Representation Learning without Representationalism (in progress)
Both machine learning research and philosophy of model-based science appeal to representations. Given this shared emphasis, it seems natural to conclude that we should understand the epistemic worth of deep learning models in science in terms of their capacity to represent the world. I argue that this is a mistake. I distinguish the prevailing notion of representation used in machine learning research from the concept of scientific representation that figures in the philosophy of model-based science. I argue that the former cannot do the work of the latter in model-based inferences. I then defend an artifactualist approach to machine learning models in science, which aims to understand their epistemic worth in terms of the material practices of constructing and applying them. Machine learning models are instruments that we use to facilitate our epistemic activities in science. They do so without scientific representation.
Automating Exploration: Machine Learning, Understanding, and the Aims of Data-Driven Science (in progress)
In this paper, I draw a parallel between data-driven science and exploratory experiments which sheds light on the generative aims of data-intensive methodologies. Exploratory is thought to provide the conditions for the development of new scientific concepts. I then go on to bring attention to an under-theorized problem for the application of machine learning (ML) algorithms in service of these aims. I call this problem semantic opacity. Semantic opacity occurs when the knowledge needed to translate the output of an ML system into scientific concepts depends on theoretical assumptions about the same domain of inquiry into which the model purports to grant insight. Semantic opacity is especially likely to occur in exploratory contexts, wherein experimentation is not strongly guided by extant theory. However, when exploratory methods are mediated by ML, we lack the interpretative tools needed to decide if the predictions of a model correspond to robust, scientific kinds rather than jerry-rigged ones tied to spurious correlations in Big Data. Furthermore, I argue that techniques in explainable AI (XAI) that aim to make these models more interpretable are not well suited to address semantic opacity.

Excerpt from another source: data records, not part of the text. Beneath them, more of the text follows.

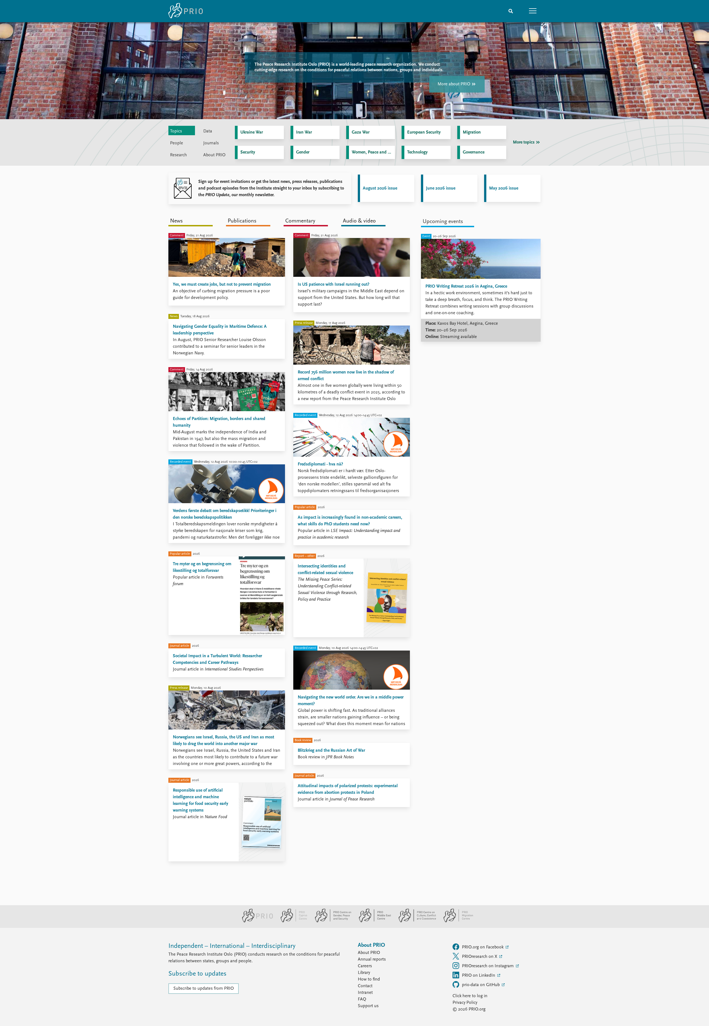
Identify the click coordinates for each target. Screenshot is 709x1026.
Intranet (365, 993)
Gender (302, 152)
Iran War (304, 132)
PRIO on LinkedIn (479, 975)
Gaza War (360, 132)
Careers (365, 966)
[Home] (185, 11)
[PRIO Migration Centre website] (455, 921)
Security (247, 152)
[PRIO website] (255, 921)
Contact (365, 986)
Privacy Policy (465, 1003)
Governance (473, 152)
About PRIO (369, 953)
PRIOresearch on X (480, 957)
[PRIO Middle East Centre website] (372, 921)
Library (364, 973)
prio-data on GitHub (481, 985)
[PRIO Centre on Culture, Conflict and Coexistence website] (415, 921)
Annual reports (372, 959)
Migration (472, 132)
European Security (424, 132)
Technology (417, 152)
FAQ (362, 999)
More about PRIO (454, 84)
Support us (368, 1006)
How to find (369, 979)
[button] (533, 11)
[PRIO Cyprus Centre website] (291, 921)
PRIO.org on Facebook (483, 947)
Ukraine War (251, 132)
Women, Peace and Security (373, 152)
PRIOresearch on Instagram (488, 966)
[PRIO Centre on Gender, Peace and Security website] (331, 921)
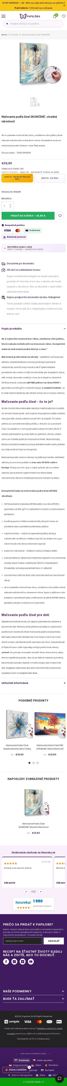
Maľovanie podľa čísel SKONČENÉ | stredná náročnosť (33, 825)
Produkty (14, 35)
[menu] (3, 16)
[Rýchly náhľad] (29, 730)
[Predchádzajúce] (26, 891)
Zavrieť (64, 5)
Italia (40, 1075)
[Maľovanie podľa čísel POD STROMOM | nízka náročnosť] (49, 724)
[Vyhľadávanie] (7, 24)
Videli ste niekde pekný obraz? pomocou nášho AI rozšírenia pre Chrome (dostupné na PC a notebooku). (33, 1033)
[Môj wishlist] (63, 16)
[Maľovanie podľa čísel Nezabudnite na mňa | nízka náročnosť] (17, 724)
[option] (33, 63)
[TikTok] (23, 962)
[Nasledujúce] (40, 891)
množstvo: (7, 198)
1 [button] (29, 763)
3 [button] (37, 763)
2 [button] (33, 763)
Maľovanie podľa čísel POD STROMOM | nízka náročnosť (50, 747)
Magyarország (18, 1065)
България (47, 1070)
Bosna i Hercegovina (19, 1075)
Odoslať (54, 941)
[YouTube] (31, 962)
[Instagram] (14, 962)
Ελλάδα (54, 1075)
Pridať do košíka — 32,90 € (28, 215)
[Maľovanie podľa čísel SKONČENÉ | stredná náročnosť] (33, 802)
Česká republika (43, 1060)
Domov (4, 35)
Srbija (36, 1065)
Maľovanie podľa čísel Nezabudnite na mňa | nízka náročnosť (17, 747)
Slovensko (21, 1060)
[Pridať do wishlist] (60, 216)
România (51, 1065)
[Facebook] (6, 962)
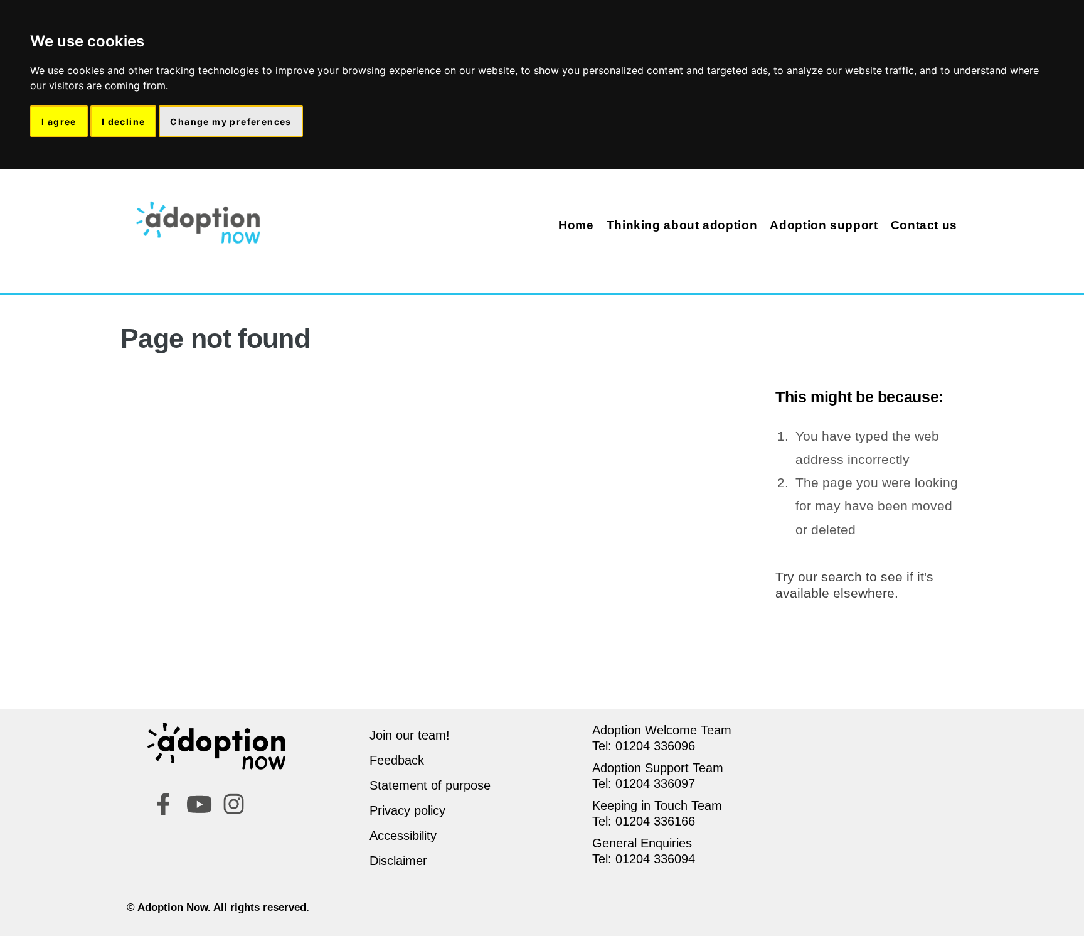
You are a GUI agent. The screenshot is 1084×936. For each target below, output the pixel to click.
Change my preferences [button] (230, 121)
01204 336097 (655, 783)
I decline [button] (124, 121)
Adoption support (824, 225)
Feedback (396, 760)
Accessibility (403, 835)
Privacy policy (407, 810)
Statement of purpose (430, 785)
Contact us (924, 225)
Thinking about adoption (682, 225)
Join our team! (409, 735)
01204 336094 (655, 859)
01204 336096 (655, 746)
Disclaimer (398, 861)
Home (576, 225)
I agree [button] (59, 121)
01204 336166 (655, 821)
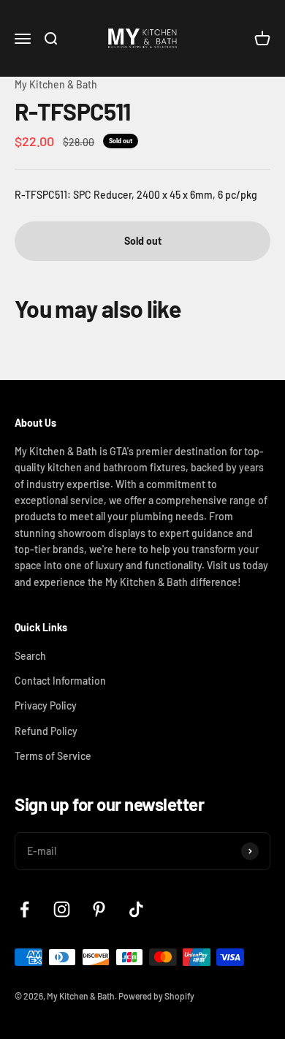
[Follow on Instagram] (62, 909)
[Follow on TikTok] (136, 909)
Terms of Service (53, 756)
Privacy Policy (46, 705)
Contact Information (60, 680)
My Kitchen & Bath (56, 84)
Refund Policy (46, 731)
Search (30, 656)
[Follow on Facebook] (24, 909)
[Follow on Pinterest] (99, 909)
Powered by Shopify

Artiface of Objectivity: why algorithms are necessarily value-laden (in progress)
Algorithmic decision-making systems applied in social contexts drape value-laden solutions in an illusory veil of objectivity. I argue that these systems are necessarily value-laden and that this follows from the need to construct a quantifiable objective function. Many researchers have convincingly argued that machine learning systems learn to replicate and amplify pre-existing biases of moral import found in training data. But these arguments permit a strategic retreat for those who nevertheless maintain that algorithms themselves are value-neutral. Proponents of the value-neutrality of algorithms argue that while the existence of algorithmic bias is undeniable such bias is merely the product of bad data curation practices. On such a view, eliminating biased data would obliterate any values embedded in algorithmic decision-making. This position can be neatly summarized by the slogan “Algorithms aren’t biased, data is biased.” However, this attitude towards algorithms is misguided. Training machine learning algorithms involves optimization, which requires either minimizing an error function or maximizing an objective function by iteratively adjusting a model’s parameters. The objective function represents the quality of the solution found by the algorithm as a single real number. Training an algorithm thus aggregates countless indicators of predictive success into a single, automatically generated, weighted index. But deciding to operationalize a particular goal in this way is itself a value-laden choice. This is because many qualities we want to predict are qualitative concepts with multifaceted meanings. Such concepts like “health” or “job-applicant-quality” lack sharp boundaries and admit plural and context-dependent meanings. Collapsing concepts into a quantifiable ratio scale of predictive success flattens out their quality dimensions. This process is often underdetermined and arbitrary, but convenient for enterprises that rely on precise and unambiguous predictions. Hence, the very choice to use an algorithm in the first place reflects the values and priorities of particular stakeholders.
Getting Real About Neural Data Science (in progress)
Recent research suggests that manifolds play an important role in neural computations. These manifolds are continuous, low-dimensional structures embedded in high-dimensional neural activity. Investigators purport to uncover these structures by using data-analytic techniques to reduce the dimensionality of patterns of neural activity and subsequently reveal the underlying dynamics that are functionally relevant to a specific task. However, the practice of uncovering low-dimensional structures with dimensionality reduction involves modeling choices that introduce a range of implicit assumptions which threaten to cloud our analysis. Yet, the theoretical importance of these modeling choices are rarely discusses by the modellers themselves. To what extent do these techniques license realist claims about the existence of neural manifolds and their role in representing and computing information in the brain? I argue that low-dimensional structures uncovered through data-analysis are akin to rational reconstructions of the underlying dimensionality on the basis of what is empirically accessible to us. These structures reflect only our analyses and are strictly speaking non-factive. However, we can evaluate competing analyses and adjudicate between cases of underdetermination by asking which analysis best reconstructs our best theoretical hypotheses concerning the neural task under investigation. This approach, however, demands a much more robust role for theoretical work concerning the nature and structure of neural computations.